Weil gerade diejenigen, die den Kurs schon ein- oder zweimal durchlaufen haben, die Kontrolle des Gewogenwerdens schätzen, haben wir brandneu die 12er-Karte entwickelt. Ab Mai gibts den Lebe-leichter-Planer + 12maliger Möglichkeit, in der Servicezeit des Treffens gewogen zu werden. Die 12er-Karte gilt ein ganzes Jahr.
Leichter leben oder Lebe leichter
Heute morgen schlug ich die Zeitung auf, in der Hoffnung, dort einen Hinweis auf den Tag der offenen Tür am 2.April in der Ohmstraße zu finden. Bis jetzt hatte die Würzburger Tageszeitung weder etwas über mein neues Buch, noch über mein Präventionsprogramm abgedruckt. Stattdessen ein riesiger Artikel über Leichter leben, einer Aktion der Apotheken in Deutschland. Ich musste kurz schlucken, steht Heike und mir doch kein Werbeetat für auffallende Werbeanzeigen zur Verfügung.
Als ich dann an einige Momente der letzten Treffen dachte, wo es in meinen Lebe leichter Gruppen so prickelnde Momente, Selbsterkenntnisse kombiniert mit viel Gelächter gab, da wußte ich: Der Weg, auf den ich im Moment acht Gruppen begleite lohnt sich. Ob die Zeitung darüber schreibt oder nicht! Lebe leichter ist ein Selbstläufer.
Mitgewonnen
Ich liebe gute Vorträge. Als vor zwei Jahren die Vortragsreihe „Von den Besten lernen“ durch Würzburg tourte, seufzte ich innerlich.. Die tollsten Referenten, die spannendsten Themen, aber immer Dienstagsabends.
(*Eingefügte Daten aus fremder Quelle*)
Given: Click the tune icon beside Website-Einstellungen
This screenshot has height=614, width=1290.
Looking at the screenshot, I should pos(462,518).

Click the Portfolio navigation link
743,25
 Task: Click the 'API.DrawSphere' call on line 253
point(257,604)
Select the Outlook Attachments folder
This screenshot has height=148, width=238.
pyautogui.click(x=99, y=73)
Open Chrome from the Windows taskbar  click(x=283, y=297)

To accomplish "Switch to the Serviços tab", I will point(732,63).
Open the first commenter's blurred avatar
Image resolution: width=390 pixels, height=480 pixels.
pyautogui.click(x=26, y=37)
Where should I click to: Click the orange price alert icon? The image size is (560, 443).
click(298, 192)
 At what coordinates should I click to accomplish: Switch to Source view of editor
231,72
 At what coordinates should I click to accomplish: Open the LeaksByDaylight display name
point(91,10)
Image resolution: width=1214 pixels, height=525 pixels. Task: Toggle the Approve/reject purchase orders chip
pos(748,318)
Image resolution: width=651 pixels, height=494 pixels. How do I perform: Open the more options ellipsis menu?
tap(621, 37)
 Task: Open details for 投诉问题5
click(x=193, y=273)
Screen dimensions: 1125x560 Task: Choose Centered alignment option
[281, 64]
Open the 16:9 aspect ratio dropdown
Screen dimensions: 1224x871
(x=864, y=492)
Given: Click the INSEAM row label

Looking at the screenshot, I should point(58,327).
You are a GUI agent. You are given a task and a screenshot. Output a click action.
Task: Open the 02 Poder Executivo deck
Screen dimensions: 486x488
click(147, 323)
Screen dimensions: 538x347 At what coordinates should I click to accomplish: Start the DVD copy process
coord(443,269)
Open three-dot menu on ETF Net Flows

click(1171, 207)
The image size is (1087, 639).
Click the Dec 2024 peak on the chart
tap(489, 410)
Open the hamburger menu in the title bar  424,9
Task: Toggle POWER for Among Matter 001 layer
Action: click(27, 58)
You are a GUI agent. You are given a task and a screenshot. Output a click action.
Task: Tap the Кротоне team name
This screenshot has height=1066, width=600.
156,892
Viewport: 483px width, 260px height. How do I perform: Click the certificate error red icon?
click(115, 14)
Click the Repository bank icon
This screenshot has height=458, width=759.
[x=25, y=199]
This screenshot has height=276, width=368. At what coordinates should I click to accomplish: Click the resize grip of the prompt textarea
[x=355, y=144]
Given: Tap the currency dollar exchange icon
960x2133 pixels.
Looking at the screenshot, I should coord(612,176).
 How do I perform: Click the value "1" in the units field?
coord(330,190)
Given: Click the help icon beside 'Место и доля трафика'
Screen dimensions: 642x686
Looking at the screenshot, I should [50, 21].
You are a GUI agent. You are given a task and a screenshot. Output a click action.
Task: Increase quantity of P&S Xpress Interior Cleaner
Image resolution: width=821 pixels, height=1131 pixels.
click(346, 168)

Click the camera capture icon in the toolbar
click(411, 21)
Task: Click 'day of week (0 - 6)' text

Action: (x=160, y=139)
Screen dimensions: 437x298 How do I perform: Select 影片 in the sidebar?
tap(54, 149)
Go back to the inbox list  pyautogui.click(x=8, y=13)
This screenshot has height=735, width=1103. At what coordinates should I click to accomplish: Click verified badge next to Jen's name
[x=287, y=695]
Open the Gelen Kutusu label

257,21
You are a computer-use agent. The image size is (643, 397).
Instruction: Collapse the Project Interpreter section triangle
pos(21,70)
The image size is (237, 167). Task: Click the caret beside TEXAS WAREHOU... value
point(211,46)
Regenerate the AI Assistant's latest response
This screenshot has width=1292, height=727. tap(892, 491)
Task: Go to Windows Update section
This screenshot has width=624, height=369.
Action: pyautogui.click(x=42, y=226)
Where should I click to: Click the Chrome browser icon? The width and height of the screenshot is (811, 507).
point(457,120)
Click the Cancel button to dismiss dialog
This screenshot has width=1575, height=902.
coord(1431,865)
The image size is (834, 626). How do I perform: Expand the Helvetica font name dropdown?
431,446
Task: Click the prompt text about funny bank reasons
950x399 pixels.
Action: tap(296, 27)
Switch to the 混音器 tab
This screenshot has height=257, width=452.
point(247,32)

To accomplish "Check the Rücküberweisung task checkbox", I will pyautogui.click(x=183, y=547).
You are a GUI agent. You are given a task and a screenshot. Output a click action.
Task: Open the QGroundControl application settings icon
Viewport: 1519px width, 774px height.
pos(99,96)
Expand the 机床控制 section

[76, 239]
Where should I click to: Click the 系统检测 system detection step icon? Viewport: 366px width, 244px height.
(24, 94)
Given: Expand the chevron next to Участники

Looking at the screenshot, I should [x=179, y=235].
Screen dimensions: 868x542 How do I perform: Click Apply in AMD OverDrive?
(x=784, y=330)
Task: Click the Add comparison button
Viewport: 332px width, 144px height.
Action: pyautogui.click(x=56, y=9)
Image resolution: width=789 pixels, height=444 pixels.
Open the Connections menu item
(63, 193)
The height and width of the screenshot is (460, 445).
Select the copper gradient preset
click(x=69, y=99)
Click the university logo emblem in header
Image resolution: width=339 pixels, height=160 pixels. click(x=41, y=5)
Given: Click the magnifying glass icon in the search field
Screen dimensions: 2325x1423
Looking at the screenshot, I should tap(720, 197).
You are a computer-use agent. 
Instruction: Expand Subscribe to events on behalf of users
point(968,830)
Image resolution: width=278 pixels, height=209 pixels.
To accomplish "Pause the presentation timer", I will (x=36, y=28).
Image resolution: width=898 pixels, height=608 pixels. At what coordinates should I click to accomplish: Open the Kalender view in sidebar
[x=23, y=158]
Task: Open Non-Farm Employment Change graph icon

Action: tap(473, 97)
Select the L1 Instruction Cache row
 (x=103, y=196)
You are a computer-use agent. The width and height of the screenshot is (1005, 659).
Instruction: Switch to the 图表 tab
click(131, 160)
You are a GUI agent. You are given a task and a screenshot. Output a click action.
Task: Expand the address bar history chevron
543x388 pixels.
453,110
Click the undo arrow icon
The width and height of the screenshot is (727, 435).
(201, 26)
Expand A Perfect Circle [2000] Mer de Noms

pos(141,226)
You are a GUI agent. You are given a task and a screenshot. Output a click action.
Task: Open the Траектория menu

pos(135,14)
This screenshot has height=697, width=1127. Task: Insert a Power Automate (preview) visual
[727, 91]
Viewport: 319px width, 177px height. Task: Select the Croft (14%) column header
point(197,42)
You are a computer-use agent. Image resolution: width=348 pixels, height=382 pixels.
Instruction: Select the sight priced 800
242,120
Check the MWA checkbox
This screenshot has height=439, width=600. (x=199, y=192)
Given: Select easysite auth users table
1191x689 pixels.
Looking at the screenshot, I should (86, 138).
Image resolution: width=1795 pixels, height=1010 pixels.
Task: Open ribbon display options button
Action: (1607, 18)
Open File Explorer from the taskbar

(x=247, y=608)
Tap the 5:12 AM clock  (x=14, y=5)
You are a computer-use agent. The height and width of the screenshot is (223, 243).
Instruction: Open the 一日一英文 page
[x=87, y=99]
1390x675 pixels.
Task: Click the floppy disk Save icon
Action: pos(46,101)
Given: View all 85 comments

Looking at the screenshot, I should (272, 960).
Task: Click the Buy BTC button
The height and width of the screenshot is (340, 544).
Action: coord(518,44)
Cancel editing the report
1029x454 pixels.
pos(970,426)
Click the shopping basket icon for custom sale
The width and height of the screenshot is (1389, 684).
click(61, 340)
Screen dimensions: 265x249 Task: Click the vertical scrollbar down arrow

Wenn ich arbeite.
Heute morgen gewann M. bei der Mainpost zwei Karten für die Auftaktveranstaltung von „den besten Frauen profitieren“ und fragte ausgerechnet mich, ob ich Lust hätte, sie zu begleiten. Ich habe nicht nur riesengroße Lust, M., sondern auch noch Zeit. Der Vortrag ist an einem Montag 8)
Sternstunden
hatten wir mit dem Thema der Woche, das auch im Kapitel 10 (Lebe leichter) zu finden ist. „Lebe mit Maß“(stäben). Klasse statt Masse. Qualität statt Quantität. Eine Teilnehmerin versichert mir, wie besonders die Stunde gewesen ist. Ich stimme ihr glücklich zu 8)
Wer liebt was er tut, braucht nie mehr arbeiten.
Effektiv
Der Vorteil von To-Do-Listen: Sie machen mich effektiv und produktiv. Und weil ich mir gestern so schön und öffentlich vorgenommen habe, das Autochen in die Werkstatt zu karren, telefonierte ich um 7.30 mit dem Autodoktor meines Vertrauens, der mir Sichtung und TÜV in einem versprach und mir noch zwei Tage schenkte.
So konnte ich meine Liste schön durchdeklinieren und habe sogar eben meinen überfälligen Newsletter abgeschickt 8)
10 Dinge, die ich heute tun werde
– U zum Geburtstag gratulieren
– Das Auto zum Check in die Werkstatt bringen
– TÜV vereinbaren
– Nochmal die tolle Erdnuss-Hähnchenpfanne kochen
– Endlich den März-Newsletter schreiben
– Zwei Online-Coachings starten
– Wer wird Millionär gucken
– Die Lebe leichter Treffen vorbereiten
– In meiner Bibel lesen
– Mich überraschen lassen
Alles mit Maß
Bei aller Würdigung des Fleißes möchte ich doch genügend Zeit zum Leben haben. Und fand in meinen Unterlagen folgende unterstützenden Worte:
„Wenn Du arbeitest wie ein Pferd, abends müde bist wie ein Hund und jeden Tag fleißig bist wie eine Biene, solltest Du mal zum Tierarzt gehen. Vielleicht bist Du ein Kamel.“
Läuft wieder
…der Laptop! Mir fällt ein Stein vom Herzen. Und gleich wieder hab ich einen Grund, glücklich zu sein.